Detailed Program Schedule
Tuesday, June 8th
12:30 pm Keynote Speaker
Is a Healthy and Sustainable Diet for All Possible?
Walter Willett, Professor of Epidemiology and Nutrition at the Harvard T.H. Chan School of Public Health and Professor of Medicine at Harvard Medical School
1:00 pm Keynote Speaker
Wicked Ways in Plant-Based or Pushing boundaries in Plant-Based
Derek Sarno, Co-Founder of Wicked Healthy, LLC, and Executive Chef & Director of Plant-Based Innovation for Tesco PLC
1:30 pm Incoming Freshmen Panel Session
Five rising seniors/incoming freshmen from across the nation will discuss why they chose a particular college to attend and what things they considered, including everything from academics, tuition/fees, scholarships and financial aid, to how campus life played into their final decision. Was the quality of the dining program, sustainability, authenticity, social values, and even the deliciousness of the food that is served, also taken into consideration?

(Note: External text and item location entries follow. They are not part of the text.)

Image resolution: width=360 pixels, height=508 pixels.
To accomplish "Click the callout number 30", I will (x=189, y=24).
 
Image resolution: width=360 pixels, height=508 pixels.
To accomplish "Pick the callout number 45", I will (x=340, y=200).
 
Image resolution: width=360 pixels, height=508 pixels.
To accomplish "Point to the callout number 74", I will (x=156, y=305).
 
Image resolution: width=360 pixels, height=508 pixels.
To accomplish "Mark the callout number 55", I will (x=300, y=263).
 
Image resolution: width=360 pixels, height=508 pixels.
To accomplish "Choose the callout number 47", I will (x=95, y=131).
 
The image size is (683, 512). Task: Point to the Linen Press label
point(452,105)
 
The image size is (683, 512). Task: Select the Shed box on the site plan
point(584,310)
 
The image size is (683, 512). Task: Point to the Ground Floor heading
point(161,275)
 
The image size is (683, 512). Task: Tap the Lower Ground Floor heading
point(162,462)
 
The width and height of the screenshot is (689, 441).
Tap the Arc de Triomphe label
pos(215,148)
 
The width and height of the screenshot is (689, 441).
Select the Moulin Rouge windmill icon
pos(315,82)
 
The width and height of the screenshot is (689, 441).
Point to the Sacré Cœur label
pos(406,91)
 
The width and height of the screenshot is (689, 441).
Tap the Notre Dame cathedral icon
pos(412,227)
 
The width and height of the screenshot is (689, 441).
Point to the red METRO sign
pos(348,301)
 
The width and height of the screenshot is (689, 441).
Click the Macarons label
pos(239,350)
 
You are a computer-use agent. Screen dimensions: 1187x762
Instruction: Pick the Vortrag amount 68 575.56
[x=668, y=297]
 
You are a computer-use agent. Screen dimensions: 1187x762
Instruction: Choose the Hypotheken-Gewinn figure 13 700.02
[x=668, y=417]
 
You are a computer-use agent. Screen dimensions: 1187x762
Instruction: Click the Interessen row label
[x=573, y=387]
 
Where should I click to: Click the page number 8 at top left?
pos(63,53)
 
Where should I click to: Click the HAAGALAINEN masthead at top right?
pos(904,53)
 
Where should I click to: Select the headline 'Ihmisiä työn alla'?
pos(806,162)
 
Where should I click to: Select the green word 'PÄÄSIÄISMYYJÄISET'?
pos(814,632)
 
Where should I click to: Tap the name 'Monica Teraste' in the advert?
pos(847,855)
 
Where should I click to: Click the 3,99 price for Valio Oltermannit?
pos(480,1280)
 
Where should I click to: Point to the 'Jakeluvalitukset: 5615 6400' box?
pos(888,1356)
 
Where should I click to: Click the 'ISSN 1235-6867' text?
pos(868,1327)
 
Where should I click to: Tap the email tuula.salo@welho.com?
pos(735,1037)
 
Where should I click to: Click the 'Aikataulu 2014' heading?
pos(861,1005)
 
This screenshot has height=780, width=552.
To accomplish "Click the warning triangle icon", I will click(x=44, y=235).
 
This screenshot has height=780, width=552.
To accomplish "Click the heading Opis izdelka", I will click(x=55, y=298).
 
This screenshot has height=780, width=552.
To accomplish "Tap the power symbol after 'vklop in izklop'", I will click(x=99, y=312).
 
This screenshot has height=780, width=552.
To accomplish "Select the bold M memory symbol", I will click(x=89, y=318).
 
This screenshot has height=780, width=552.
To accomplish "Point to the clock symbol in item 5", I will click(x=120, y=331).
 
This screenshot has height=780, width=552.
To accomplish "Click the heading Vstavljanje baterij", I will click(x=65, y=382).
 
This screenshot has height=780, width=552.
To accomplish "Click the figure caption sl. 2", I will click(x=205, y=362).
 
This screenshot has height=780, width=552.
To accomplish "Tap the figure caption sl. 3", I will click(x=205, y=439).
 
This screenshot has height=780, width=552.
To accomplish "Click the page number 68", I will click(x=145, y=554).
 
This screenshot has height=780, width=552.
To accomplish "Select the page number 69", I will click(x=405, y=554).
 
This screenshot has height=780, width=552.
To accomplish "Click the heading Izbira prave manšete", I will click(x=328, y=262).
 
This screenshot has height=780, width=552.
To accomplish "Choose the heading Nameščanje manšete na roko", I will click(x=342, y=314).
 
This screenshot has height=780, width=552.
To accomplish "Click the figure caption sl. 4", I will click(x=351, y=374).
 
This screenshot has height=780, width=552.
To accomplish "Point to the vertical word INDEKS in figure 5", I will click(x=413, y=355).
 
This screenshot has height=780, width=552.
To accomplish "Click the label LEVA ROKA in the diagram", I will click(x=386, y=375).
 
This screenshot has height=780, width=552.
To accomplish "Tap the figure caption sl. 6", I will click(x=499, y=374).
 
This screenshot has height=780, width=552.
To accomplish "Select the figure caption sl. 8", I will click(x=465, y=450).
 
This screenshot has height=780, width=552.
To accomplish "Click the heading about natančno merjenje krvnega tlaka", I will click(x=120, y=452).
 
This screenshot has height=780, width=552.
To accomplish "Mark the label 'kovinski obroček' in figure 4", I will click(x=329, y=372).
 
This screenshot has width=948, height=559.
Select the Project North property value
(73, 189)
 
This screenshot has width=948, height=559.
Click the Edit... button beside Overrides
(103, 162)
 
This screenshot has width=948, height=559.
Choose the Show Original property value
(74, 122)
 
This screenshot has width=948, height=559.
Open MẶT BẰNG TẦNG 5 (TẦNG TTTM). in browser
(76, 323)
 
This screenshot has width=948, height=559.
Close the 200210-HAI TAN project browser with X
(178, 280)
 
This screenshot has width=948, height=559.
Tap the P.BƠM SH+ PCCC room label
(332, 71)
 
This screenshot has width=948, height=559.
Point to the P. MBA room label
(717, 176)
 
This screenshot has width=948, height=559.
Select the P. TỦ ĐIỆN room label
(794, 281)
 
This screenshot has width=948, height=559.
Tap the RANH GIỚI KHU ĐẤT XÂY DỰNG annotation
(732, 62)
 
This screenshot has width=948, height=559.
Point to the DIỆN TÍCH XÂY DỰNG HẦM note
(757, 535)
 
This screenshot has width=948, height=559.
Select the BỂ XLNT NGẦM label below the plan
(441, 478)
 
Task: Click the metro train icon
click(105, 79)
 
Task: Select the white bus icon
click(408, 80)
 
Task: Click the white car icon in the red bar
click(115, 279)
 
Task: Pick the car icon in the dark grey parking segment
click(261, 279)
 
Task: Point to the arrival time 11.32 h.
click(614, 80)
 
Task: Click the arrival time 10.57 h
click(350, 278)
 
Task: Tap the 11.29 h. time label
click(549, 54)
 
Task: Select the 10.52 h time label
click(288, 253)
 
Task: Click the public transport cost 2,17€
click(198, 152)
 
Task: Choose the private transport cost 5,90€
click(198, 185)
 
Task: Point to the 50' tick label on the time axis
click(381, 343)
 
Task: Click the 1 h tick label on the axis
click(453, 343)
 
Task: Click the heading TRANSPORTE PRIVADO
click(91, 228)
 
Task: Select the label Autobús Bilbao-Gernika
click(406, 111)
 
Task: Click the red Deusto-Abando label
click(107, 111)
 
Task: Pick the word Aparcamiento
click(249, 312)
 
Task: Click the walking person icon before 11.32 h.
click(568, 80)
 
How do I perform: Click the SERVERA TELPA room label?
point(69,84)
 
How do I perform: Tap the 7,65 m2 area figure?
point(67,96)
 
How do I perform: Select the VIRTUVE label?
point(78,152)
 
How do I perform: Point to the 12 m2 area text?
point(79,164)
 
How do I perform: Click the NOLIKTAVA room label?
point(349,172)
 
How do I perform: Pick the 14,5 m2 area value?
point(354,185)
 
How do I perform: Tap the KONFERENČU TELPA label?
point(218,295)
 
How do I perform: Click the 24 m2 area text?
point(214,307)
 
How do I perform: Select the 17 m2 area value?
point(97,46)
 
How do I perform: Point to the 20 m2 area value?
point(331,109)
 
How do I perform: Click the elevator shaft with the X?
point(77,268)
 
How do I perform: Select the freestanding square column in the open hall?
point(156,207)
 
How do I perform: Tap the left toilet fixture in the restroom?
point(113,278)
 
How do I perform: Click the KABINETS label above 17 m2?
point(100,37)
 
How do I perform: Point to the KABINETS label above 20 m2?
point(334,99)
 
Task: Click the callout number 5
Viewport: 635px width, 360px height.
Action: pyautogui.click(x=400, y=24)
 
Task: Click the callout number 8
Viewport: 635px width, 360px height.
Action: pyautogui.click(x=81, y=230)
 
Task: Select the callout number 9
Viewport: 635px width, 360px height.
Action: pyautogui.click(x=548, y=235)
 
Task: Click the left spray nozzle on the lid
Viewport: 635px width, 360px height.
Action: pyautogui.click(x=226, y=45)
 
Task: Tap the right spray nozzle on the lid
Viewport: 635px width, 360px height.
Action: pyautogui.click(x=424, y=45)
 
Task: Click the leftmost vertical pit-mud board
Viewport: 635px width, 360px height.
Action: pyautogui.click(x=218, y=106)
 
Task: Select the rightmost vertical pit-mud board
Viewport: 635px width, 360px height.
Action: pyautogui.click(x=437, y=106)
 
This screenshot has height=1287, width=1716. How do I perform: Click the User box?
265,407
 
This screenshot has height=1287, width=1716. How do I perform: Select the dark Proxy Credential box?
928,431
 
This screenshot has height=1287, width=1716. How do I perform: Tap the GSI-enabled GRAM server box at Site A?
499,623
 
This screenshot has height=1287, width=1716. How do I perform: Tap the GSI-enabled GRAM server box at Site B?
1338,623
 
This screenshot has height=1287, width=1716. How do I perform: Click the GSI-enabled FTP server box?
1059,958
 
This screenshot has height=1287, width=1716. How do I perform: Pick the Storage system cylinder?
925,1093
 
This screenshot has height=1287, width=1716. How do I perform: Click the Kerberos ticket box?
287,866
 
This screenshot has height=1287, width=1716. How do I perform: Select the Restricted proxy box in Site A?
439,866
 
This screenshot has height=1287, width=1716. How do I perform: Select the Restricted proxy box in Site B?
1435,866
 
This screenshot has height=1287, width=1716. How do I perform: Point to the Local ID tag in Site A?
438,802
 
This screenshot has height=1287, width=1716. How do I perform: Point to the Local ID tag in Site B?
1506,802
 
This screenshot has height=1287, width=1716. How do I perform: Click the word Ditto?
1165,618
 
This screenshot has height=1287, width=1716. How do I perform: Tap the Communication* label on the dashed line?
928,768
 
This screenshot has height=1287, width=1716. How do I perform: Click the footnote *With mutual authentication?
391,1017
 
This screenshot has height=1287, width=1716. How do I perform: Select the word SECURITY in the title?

Moderator: Robert Franek, Editor-in-Chief at The Princeton Review
2:30 pm Keynote Speaker
Keeping it Real
Americans are always chasing a new food fad–and so, by necessity, are their foodservice providers. But college dining services have an opportunity, and the responsibility, to do more than serve up the latest food fashions. This talk will take a historical look at America’s obsession with silver-bullet solutions to food and diet, examine current trends and argue that a simple, consistent emphasis on real, wholesome ingredients and community is a unique opportunity to help students’ create lifelong healthy relationships to food.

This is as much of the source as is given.